How is it possible that Netflix paid that sum of money for something it wasn't even going to use? In Netflix's own words:

We evaluated some of the new methods offline but the additional accuracy gains that we measured did not seem to justify the engineering effort needed to bring them into a production environment.

In short, the effort to implement it was going to far outweigh the benefit it would bring to the system.

Photo of team BellKor receiving the prize
Photo of team BellKor receiving the prize

Netflix had already published a post discussing its recommendation system, as well as the reasons why it decided to reject certain algorithms. It is clear that Netflix does not throw away good software after paying a large sum of money without good reasons. In fact, since they started in 2007 they have integrated code from several winners into their platform.
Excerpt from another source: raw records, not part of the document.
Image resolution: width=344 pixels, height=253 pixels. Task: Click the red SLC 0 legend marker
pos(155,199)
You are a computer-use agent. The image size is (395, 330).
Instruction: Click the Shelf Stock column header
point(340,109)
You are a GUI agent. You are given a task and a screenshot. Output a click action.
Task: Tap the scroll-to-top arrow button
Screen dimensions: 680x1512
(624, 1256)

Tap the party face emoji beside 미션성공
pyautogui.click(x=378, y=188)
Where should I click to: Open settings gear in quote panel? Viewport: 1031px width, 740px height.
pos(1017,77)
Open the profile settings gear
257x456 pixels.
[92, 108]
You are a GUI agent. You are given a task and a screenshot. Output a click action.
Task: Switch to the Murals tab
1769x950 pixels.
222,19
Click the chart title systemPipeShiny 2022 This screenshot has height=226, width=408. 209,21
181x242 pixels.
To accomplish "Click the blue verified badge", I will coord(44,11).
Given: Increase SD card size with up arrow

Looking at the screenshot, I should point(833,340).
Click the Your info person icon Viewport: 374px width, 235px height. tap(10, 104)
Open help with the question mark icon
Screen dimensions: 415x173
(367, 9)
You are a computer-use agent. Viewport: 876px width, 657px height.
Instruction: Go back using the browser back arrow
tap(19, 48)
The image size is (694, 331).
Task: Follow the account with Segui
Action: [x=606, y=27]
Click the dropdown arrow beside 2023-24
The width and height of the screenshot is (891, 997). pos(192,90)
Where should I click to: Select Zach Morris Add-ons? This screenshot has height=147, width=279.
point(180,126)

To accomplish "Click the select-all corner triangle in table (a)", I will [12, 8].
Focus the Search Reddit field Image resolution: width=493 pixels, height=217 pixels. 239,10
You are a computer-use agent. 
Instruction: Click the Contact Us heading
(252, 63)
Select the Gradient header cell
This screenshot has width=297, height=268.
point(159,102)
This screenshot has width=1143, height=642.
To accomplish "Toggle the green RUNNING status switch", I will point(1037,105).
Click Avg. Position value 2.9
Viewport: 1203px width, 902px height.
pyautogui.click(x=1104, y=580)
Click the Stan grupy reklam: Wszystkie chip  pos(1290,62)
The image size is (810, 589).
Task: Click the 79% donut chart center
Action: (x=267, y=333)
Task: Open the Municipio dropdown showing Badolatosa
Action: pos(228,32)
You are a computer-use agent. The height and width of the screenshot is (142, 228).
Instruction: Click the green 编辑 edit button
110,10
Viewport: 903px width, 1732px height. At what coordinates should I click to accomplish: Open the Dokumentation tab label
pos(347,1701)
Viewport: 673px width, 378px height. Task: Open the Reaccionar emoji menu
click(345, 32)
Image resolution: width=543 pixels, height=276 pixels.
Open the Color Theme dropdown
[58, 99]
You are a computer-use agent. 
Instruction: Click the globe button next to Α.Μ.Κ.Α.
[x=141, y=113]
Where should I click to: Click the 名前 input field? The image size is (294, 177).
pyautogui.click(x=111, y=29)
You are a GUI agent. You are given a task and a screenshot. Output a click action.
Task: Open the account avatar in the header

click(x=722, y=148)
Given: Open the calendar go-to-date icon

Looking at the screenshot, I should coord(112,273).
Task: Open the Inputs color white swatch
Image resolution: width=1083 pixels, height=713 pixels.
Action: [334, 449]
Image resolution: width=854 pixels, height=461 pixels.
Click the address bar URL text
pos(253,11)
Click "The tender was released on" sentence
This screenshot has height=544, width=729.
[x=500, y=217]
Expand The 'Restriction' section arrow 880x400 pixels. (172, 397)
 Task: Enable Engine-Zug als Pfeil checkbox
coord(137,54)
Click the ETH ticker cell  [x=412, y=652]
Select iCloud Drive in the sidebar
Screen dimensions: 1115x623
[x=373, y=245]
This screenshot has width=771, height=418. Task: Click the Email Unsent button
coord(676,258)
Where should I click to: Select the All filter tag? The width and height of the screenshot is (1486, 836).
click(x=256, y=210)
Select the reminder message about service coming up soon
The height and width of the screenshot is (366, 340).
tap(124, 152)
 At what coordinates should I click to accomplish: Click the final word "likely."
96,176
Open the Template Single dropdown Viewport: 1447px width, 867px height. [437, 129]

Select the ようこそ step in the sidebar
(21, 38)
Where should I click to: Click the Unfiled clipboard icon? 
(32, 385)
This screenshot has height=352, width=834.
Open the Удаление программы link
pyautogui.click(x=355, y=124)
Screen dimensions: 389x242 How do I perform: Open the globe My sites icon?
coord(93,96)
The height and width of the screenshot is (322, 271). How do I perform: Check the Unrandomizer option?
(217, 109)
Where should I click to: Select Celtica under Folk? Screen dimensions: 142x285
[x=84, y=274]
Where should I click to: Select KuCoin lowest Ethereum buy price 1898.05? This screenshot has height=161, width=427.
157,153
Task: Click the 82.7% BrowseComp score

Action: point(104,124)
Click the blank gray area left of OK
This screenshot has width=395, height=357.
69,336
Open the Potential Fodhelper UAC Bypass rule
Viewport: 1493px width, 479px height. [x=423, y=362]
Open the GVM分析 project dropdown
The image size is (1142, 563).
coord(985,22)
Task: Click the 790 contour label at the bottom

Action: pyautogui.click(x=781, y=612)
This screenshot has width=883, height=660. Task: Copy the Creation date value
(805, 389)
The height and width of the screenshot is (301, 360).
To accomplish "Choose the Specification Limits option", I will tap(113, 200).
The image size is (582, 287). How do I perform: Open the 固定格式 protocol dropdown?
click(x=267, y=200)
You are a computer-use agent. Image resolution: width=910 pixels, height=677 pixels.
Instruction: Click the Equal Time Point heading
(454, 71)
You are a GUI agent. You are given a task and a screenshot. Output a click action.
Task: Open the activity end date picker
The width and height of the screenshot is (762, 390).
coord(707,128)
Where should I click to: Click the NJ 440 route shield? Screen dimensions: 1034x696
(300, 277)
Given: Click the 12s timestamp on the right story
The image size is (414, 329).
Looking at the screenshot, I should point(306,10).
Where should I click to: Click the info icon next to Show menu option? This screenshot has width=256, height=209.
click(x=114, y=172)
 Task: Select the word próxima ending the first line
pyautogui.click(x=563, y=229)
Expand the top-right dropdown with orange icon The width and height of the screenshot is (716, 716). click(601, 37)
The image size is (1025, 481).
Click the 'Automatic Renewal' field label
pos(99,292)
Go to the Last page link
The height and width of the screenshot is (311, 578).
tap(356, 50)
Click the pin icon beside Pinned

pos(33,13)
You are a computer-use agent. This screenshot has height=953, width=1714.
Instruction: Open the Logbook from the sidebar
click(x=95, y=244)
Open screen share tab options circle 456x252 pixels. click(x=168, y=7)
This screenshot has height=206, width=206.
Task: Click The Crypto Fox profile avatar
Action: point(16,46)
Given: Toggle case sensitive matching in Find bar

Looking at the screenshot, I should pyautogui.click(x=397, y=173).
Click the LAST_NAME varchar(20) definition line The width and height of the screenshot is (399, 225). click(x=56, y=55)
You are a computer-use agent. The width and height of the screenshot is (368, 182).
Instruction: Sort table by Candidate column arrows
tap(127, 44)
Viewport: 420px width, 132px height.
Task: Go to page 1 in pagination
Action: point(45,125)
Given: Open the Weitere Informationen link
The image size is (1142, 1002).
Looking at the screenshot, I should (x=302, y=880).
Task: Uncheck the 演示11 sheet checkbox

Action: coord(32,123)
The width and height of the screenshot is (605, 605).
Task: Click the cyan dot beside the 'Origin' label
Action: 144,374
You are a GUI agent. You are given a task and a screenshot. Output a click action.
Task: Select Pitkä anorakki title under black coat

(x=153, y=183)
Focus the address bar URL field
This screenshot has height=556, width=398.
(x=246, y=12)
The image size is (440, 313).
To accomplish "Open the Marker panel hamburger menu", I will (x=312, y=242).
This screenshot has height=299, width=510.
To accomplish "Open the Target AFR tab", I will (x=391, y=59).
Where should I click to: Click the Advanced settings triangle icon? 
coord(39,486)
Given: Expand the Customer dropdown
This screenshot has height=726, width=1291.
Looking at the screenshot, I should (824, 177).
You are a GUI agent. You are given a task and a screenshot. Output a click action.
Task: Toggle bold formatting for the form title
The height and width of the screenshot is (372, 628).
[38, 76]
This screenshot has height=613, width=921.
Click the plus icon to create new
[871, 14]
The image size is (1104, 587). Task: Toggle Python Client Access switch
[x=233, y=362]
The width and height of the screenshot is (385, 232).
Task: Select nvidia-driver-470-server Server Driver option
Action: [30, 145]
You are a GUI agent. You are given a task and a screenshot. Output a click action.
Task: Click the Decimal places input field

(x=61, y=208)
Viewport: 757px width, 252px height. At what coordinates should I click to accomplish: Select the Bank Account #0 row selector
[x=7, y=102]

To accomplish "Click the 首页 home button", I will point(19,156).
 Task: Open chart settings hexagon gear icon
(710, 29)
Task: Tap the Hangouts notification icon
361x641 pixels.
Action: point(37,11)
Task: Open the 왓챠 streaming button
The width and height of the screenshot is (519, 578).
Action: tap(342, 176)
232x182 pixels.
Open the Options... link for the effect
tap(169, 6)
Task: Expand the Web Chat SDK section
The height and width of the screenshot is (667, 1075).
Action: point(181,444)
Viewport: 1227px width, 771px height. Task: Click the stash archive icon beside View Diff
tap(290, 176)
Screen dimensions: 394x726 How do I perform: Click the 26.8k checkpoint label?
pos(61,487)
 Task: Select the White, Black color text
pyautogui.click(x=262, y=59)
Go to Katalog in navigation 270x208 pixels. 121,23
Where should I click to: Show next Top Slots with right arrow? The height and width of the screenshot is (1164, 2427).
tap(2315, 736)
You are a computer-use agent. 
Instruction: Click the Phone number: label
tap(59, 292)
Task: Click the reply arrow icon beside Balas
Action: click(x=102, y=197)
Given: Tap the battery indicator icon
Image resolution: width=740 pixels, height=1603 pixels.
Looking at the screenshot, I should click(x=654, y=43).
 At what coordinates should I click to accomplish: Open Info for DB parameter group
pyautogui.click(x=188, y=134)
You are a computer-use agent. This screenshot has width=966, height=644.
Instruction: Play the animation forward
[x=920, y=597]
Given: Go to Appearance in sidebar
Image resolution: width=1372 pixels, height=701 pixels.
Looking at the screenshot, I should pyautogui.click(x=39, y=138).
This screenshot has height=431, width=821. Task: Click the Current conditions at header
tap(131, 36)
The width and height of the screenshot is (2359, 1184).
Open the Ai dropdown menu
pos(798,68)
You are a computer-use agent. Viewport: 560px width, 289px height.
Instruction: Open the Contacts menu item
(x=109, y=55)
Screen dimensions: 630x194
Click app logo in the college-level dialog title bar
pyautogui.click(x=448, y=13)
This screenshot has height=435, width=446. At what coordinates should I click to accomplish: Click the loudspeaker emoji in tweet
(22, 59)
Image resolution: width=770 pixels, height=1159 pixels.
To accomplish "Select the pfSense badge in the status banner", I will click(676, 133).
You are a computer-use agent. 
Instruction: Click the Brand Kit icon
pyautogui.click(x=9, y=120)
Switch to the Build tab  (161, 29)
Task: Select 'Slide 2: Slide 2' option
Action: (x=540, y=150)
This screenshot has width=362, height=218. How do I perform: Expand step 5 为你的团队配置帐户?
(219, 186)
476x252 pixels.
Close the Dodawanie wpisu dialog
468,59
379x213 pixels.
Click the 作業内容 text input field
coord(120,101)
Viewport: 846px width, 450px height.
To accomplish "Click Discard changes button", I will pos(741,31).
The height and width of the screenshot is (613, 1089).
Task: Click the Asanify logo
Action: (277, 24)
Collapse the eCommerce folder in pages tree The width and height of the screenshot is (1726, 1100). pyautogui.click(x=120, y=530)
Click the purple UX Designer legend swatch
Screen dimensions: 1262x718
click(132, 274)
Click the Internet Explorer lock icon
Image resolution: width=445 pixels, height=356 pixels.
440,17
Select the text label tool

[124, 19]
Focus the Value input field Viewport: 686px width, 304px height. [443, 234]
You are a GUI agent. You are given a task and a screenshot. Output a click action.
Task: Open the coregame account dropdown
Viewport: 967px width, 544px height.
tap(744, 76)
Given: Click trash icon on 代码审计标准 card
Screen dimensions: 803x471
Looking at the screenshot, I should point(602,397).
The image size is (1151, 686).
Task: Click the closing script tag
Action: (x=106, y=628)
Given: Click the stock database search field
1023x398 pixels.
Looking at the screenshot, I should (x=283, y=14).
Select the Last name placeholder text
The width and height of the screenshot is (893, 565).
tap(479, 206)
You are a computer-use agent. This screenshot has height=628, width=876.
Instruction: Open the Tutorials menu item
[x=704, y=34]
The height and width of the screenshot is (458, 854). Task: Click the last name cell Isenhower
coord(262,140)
A year into the competition, the Korbell team won the first Progress Prize with an 8.43% improvement. They reported more than 2000 hours of work in order to come up with the final combination of 107 algorithms that gave them this prize. And, they gave us the source code. We looked at the two underlying algorithms with the best performance in the ensemble: Matrix Factorization (which the community generally called SVD, Singular Value Decomposition) and Restricted Boltzmann Machines (RBM). SVD by itself provided a 0.8914 RMSE (root mean squared error), while RBM alone provided a competitive but slightly worse 0.8990 RMSE. A linear blend of these two reduced the error to 0.88. To put these algorithms to use, we had to work to overcome some limitations, for instance that they were built to handle 100 million ratings, instead of the more than 5 billion that we have, and that they were not built to adapt as members added more ratings. But once we overcame those challenges, we put the two algorithms into production, where they are still used as part of our recommendation engine.

Netflix values the effort of the participants in its competition. These are not weekend hackathon-style contests. Many of these algorithms have hundreds of hours behind them. In the case of team BellKor (the 2008 winner), it is estimated that they dedicated around 2,000 hours to its development and collaborated primarily by email (in fact, they met in person for the first time when they publicly received the prize).

What we need to be clear about is that in this type of competition, companies are in no way obligated to integrate the winning solutions into their platforms. After all, it is third-party code and, as we have seen, sometimes the integration effort is so great and the benefits so imperceptible that, ultimately, it is not worth it.